**Consigne**
Pour chacune des affirmations suivantes, dites par oui ou non si elle concorde avec l’article sur l’interprétation musicale ci-dessous, et citez mot pour mot le passage qui tranche. 1. Walter Klien est un pianiste autrichien. 2. L’enregistrement présenté est celui du premier mouvement du Concerto pour piano et orchestre n° 21. 3. L’Orchestre de chambre de Mayence joue sous la direction de Günter Kehr.

**Texte extrait**
Article publié dans le n°1101 (16 mars 2014) de Quinzaines

En musique comme ailleurs, c’est souvent la restriction qui nous est enseignée.
En musique comme ailleurs, c’est souvent la restriction qui nous est enseignée.

«En dehors » : on trouve parfois sur les partitions cette prescription à première vue énigmatique ; elle signifie qu’il importe de bien faire ressortir le chant de son environnement sonore, l’accessoire risquant d’occulter l’essentiel si on n’y prend garde.

« Cette voix ne fait qu’accompagner » ; « il ne faut pas qu’on entende trop cette formule », etc. L’interprétation consiste en partie à contrecarrer ces recommandations hâtives. Résistant mal, quand l’occasion se présente, à me procurer une énième anthologie d’œuvres de Mozart, je viens de tomber sur une semblable remise en cause. On croirait que, ce jour-là, le chef d’orchestre a dit aux musiciens quelque chose comme : « chaque note compte, aucune ne doit être délaissée ». Comment les interprètes sont-ils parvenus à cette qualité d’énonciation particulière ? Par les dynamiques, les attaques...

Il s’agit d’un enregistrement du deuxième mouvement, Andante, du Concerto pour piano et orchestre n° 21 en ut majeur. Le pianiste autrichien Walter Klien (1928-1991) est « accompagné » par l’Orchestre de chambre de Mayence, dirigé par Günter Kehr.

[Éléments recensés dans un jeu de données]
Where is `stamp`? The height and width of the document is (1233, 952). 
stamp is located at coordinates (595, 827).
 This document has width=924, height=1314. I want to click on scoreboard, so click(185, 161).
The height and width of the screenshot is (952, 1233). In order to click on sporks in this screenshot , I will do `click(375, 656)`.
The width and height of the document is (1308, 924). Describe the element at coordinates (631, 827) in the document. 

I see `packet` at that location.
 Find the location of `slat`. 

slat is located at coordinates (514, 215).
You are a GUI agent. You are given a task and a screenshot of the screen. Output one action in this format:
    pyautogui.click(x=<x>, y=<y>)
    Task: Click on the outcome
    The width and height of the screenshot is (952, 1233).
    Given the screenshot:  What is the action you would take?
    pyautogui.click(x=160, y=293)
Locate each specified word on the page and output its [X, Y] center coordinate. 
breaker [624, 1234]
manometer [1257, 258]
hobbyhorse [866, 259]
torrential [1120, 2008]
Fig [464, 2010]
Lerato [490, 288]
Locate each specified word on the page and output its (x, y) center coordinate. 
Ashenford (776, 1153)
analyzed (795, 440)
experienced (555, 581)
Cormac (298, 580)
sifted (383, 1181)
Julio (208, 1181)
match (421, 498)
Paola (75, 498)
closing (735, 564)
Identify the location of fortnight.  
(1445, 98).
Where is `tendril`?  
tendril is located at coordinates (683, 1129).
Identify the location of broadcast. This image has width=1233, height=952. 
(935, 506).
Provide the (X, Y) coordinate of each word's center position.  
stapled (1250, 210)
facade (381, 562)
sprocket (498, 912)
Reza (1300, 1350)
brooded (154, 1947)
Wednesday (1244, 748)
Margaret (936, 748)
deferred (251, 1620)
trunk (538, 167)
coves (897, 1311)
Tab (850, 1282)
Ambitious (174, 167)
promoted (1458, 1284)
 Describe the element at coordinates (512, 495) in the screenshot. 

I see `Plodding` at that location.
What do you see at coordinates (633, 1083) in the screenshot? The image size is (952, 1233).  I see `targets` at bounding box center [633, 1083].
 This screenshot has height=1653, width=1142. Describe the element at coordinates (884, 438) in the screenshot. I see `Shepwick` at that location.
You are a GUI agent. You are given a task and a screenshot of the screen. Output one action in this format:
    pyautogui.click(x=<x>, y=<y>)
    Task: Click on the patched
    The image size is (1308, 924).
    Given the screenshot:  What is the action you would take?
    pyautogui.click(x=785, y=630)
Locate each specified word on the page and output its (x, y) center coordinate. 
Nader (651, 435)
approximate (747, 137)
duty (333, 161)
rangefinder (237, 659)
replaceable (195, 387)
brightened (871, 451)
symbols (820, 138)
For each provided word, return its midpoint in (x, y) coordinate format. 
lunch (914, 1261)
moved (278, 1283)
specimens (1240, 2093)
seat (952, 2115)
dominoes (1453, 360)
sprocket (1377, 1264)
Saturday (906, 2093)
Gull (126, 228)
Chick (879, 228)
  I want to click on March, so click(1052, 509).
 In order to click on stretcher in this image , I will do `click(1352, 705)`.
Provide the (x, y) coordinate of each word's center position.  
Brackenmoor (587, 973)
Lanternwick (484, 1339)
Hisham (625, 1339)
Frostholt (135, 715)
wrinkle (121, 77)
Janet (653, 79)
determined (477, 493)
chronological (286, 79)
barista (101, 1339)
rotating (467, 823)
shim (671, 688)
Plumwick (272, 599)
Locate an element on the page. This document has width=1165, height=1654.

**Réponse**
1. Oui : « Le pianiste autrichien Walter Klien (1928-1991) »
2. Non : « du deuxième mouvement, Andante, du Concerto pour piano et orchestre n° 21 en ut majeur »
3. Oui : « l’Orchestre de chambre de Mayence, dirigé par Günter Kehr »